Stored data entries
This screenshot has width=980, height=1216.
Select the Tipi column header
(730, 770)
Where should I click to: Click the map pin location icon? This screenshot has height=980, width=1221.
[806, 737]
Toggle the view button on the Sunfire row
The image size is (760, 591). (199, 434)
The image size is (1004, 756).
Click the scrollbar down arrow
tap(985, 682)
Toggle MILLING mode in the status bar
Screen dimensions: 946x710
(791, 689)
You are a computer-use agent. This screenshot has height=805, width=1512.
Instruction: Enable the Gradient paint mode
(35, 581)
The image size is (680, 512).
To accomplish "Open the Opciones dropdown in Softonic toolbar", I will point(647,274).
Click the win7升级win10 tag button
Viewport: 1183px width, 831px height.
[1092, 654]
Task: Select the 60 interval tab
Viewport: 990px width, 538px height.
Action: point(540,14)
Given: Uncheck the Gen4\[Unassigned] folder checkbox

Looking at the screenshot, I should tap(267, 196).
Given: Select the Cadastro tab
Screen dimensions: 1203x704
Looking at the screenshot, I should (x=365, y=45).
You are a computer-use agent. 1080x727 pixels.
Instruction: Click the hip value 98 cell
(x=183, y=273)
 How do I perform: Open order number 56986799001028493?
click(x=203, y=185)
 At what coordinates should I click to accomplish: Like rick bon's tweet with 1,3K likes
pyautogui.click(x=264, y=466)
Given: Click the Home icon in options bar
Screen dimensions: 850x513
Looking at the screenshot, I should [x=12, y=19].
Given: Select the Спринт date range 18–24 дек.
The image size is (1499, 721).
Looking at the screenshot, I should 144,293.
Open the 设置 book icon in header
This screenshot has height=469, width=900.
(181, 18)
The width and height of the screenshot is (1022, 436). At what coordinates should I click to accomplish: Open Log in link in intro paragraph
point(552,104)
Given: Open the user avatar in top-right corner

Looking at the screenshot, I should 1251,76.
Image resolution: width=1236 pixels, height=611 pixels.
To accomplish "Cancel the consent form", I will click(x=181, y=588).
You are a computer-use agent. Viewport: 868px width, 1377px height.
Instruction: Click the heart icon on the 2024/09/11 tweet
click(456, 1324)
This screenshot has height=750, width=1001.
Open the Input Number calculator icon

- **What you have to do**:
Where a line of the records has the string "agent", copy that line.

- **Output for this task**:
You are a computer-use agent. This screenshot has height=805, width=1512.
You are a computer-use agent. 1080x727 pixels.
You are a computer-use agent. Viewport: 868px width, 1377px height.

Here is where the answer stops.